About this task: Reproduce each of the following lines word for word.

Available data:
....................

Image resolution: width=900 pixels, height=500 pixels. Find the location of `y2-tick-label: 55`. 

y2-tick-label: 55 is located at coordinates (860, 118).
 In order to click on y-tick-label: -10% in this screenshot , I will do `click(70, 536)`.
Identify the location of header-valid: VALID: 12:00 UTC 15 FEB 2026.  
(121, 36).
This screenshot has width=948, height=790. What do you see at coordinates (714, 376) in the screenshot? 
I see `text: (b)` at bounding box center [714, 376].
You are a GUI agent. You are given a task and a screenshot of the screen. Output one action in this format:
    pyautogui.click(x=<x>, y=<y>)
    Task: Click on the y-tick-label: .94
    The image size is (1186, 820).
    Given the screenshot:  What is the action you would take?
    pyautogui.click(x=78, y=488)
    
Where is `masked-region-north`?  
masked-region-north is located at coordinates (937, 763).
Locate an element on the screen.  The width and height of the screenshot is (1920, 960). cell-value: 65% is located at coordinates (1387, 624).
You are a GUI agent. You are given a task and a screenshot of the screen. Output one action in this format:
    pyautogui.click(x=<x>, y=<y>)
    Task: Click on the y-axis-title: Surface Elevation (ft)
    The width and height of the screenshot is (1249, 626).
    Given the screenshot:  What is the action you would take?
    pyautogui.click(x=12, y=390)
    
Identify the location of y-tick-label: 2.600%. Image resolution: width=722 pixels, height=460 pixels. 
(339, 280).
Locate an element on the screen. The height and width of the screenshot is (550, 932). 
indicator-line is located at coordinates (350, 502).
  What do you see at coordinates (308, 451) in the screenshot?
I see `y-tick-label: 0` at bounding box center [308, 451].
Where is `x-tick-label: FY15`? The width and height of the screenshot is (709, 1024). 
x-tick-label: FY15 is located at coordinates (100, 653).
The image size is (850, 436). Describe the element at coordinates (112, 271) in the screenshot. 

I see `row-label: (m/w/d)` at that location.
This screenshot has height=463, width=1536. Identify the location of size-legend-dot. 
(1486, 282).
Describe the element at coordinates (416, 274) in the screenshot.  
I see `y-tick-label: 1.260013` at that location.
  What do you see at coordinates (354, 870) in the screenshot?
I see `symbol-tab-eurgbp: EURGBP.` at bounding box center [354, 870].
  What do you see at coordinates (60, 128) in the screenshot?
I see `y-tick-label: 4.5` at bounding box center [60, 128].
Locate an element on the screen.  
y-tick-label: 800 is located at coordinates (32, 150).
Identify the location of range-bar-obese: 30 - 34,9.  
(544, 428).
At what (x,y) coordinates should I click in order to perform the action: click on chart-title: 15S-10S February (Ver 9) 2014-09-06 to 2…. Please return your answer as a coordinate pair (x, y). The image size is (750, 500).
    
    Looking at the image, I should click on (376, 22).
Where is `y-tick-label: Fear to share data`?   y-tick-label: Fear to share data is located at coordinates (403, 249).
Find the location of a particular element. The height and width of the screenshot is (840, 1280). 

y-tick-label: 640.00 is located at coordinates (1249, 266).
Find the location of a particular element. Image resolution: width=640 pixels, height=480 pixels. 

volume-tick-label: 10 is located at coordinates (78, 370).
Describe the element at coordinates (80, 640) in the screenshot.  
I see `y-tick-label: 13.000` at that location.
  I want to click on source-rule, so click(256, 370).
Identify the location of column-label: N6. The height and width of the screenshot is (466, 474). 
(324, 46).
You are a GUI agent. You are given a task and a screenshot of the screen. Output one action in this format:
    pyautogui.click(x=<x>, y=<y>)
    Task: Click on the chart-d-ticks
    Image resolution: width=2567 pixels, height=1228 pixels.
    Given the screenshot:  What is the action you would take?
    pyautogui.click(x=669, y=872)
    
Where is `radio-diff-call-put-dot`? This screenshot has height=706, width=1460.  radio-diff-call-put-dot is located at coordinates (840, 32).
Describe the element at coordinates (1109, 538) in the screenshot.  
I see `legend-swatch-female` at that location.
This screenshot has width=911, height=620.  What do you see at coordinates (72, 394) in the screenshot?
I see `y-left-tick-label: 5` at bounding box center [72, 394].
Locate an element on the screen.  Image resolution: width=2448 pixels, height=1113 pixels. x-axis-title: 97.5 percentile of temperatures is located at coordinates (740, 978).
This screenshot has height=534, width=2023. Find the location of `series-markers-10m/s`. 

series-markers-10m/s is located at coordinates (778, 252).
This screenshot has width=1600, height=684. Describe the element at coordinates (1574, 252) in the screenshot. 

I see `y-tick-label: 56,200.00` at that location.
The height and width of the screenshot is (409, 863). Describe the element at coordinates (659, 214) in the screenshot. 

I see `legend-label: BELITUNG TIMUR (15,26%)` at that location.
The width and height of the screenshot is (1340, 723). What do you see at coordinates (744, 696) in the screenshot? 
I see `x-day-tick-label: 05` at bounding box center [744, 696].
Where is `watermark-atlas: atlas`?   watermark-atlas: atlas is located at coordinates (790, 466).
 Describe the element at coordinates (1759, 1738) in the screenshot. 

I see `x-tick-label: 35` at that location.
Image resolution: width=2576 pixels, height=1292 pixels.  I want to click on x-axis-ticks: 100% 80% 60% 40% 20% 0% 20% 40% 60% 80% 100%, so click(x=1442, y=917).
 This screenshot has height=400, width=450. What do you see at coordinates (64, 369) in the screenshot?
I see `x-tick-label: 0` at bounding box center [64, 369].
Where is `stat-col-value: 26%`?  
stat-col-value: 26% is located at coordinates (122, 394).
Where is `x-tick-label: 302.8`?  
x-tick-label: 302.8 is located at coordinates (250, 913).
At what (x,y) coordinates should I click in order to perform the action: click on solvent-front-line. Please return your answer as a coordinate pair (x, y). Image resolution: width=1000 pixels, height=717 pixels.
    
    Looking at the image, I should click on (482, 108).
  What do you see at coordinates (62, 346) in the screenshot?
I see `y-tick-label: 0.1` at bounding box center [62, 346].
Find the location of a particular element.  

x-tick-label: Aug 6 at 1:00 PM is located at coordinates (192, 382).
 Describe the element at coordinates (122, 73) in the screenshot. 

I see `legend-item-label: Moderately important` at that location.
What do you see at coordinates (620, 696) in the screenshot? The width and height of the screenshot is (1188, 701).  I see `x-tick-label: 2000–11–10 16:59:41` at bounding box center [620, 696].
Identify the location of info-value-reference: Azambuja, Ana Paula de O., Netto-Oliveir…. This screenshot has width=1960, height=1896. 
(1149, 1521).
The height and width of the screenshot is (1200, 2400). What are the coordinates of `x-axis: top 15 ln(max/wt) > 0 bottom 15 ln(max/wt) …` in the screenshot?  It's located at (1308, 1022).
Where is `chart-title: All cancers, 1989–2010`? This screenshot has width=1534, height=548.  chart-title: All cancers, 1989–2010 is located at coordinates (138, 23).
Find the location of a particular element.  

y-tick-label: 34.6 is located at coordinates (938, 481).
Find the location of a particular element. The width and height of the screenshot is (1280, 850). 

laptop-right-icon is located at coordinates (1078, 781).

....................

Task response:
Image resolution: width=900 pixels, height=500 pixels. Find the location of `y2-tick-label: 55`. 

y2-tick-label: 55 is located at coordinates (860, 118).
 In order to click on y-tick-label: -10% in this screenshot , I will do `click(70, 536)`.
Identify the location of header-valid: VALID: 12:00 UTC 15 FEB 2026.  
(121, 36).
This screenshot has width=948, height=790. What do you see at coordinates (714, 376) in the screenshot? 
I see `text: (b)` at bounding box center [714, 376].
You are a GUI agent. You are given a task and a screenshot of the screen. Output one action in this format:
    pyautogui.click(x=<x>, y=<y>)
    Task: Click on the y-tick-label: .94
    The image size is (1186, 820).
    Given the screenshot:  What is the action you would take?
    pyautogui.click(x=78, y=488)
    
Where is `masked-region-north`?  
masked-region-north is located at coordinates (937, 763).
Locate an element on the screen.  The width and height of the screenshot is (1920, 960). cell-value: 65% is located at coordinates (1387, 624).
You are a GUI agent. You are given a task and a screenshot of the screen. Output one action in this format:
    pyautogui.click(x=<x>, y=<y>)
    Task: Click on the y-axis-title: Surface Elevation (ft)
    The width and height of the screenshot is (1249, 626).
    Given the screenshot:  What is the action you would take?
    pyautogui.click(x=12, y=390)
    
Identify the location of y-tick-label: 2.600%. Image resolution: width=722 pixels, height=460 pixels. 
(339, 280).
Locate an element on the screen. The height and width of the screenshot is (550, 932). 
indicator-line is located at coordinates (350, 502).
  What do you see at coordinates (308, 451) in the screenshot?
I see `y-tick-label: 0` at bounding box center [308, 451].
Where is `x-tick-label: FY15`? The width and height of the screenshot is (709, 1024). 
x-tick-label: FY15 is located at coordinates (100, 653).
The image size is (850, 436). Describe the element at coordinates (112, 271) in the screenshot. 

I see `row-label: (m/w/d)` at that location.
This screenshot has height=463, width=1536. Identify the location of size-legend-dot. 
(1486, 282).
Describe the element at coordinates (416, 274) in the screenshot.  
I see `y-tick-label: 1.260013` at that location.
  What do you see at coordinates (354, 870) in the screenshot?
I see `symbol-tab-eurgbp: EURGBP.` at bounding box center [354, 870].
  What do you see at coordinates (60, 128) in the screenshot?
I see `y-tick-label: 4.5` at bounding box center [60, 128].
Locate an element on the screen.  
y-tick-label: 800 is located at coordinates (32, 150).
Identify the location of range-bar-obese: 30 - 34,9.  
(544, 428).
At what (x,y) coordinates should I click in order to perform the action: click on chart-title: 15S-10S February (Ver 9) 2014-09-06 to 2…. Please return your answer as a coordinate pair (x, y). The image size is (750, 500).
    
    Looking at the image, I should click on (376, 22).
Where is `y-tick-label: Fear to share data`?   y-tick-label: Fear to share data is located at coordinates (403, 249).
Find the location of a particular element. The height and width of the screenshot is (840, 1280). 

y-tick-label: 640.00 is located at coordinates (1249, 266).
Find the location of a particular element. Image resolution: width=640 pixels, height=480 pixels. 

volume-tick-label: 10 is located at coordinates (78, 370).
Describe the element at coordinates (80, 640) in the screenshot.  
I see `y-tick-label: 13.000` at that location.
  I want to click on source-rule, so click(256, 370).
Identify the location of column-label: N6. The height and width of the screenshot is (466, 474). 
(324, 46).
You are a GUI agent. You are given a task and a screenshot of the screen. Output one action in this format:
    pyautogui.click(x=<x>, y=<y>)
    Task: Click on the chart-d-ticks
    Image resolution: width=2567 pixels, height=1228 pixels.
    Given the screenshot:  What is the action you would take?
    pyautogui.click(x=669, y=872)
    
Where is `radio-diff-call-put-dot`? This screenshot has height=706, width=1460.  radio-diff-call-put-dot is located at coordinates (840, 32).
Describe the element at coordinates (1109, 538) in the screenshot.  
I see `legend-swatch-female` at that location.
This screenshot has width=911, height=620.  What do you see at coordinates (72, 394) in the screenshot?
I see `y-left-tick-label: 5` at bounding box center [72, 394].
Locate an element on the screen.  Image resolution: width=2448 pixels, height=1113 pixels. x-axis-title: 97.5 percentile of temperatures is located at coordinates (740, 978).
This screenshot has height=534, width=2023. Find the location of `series-markers-10m/s`. 

series-markers-10m/s is located at coordinates (778, 252).
This screenshot has width=1600, height=684. Describe the element at coordinates (1574, 252) in the screenshot. 

I see `y-tick-label: 56,200.00` at that location.
The height and width of the screenshot is (409, 863). Describe the element at coordinates (659, 214) in the screenshot. 

I see `legend-label: BELITUNG TIMUR (15,26%)` at that location.
The width and height of the screenshot is (1340, 723). What do you see at coordinates (744, 696) in the screenshot? 
I see `x-day-tick-label: 05` at bounding box center [744, 696].
Where is `watermark-atlas: atlas`?   watermark-atlas: atlas is located at coordinates (790, 466).
 Describe the element at coordinates (1759, 1738) in the screenshot. 

I see `x-tick-label: 35` at that location.
Image resolution: width=2576 pixels, height=1292 pixels.  I want to click on x-axis-ticks: 100% 80% 60% 40% 20% 0% 20% 40% 60% 80% 100%, so click(x=1442, y=917).
 This screenshot has height=400, width=450. What do you see at coordinates (64, 369) in the screenshot?
I see `x-tick-label: 0` at bounding box center [64, 369].
Where is `stat-col-value: 26%`?  
stat-col-value: 26% is located at coordinates (122, 394).
Where is `x-tick-label: 302.8`?  
x-tick-label: 302.8 is located at coordinates (250, 913).
At what (x,y) coordinates should I click in order to perform the action: click on solvent-front-line. Please return your answer as a coordinate pair (x, y). Image resolution: width=1000 pixels, height=717 pixels.
    
    Looking at the image, I should click on (482, 108).
  What do you see at coordinates (62, 346) in the screenshot?
I see `y-tick-label: 0.1` at bounding box center [62, 346].
Find the location of a particular element.  

x-tick-label: Aug 6 at 1:00 PM is located at coordinates (192, 382).
 Describe the element at coordinates (122, 73) in the screenshot. 

I see `legend-item-label: Moderately important` at that location.
What do you see at coordinates (620, 696) in the screenshot? The width and height of the screenshot is (1188, 701).  I see `x-tick-label: 2000–11–10 16:59:41` at bounding box center [620, 696].
Identify the location of info-value-reference: Azambuja, Ana Paula de O., Netto-Oliveir…. This screenshot has width=1960, height=1896. 
(1149, 1521).
The height and width of the screenshot is (1200, 2400). What are the coordinates of `x-axis: top 15 ln(max/wt) > 0 bottom 15 ln(max/wt) …` in the screenshot?  It's located at (1308, 1022).
Where is `chart-title: All cancers, 1989–2010`? This screenshot has width=1534, height=548.  chart-title: All cancers, 1989–2010 is located at coordinates (138, 23).
Find the location of a particular element.  

y-tick-label: 34.6 is located at coordinates (938, 481).
Find the location of a particular element. The width and height of the screenshot is (1280, 850). 

laptop-right-icon is located at coordinates (1078, 781).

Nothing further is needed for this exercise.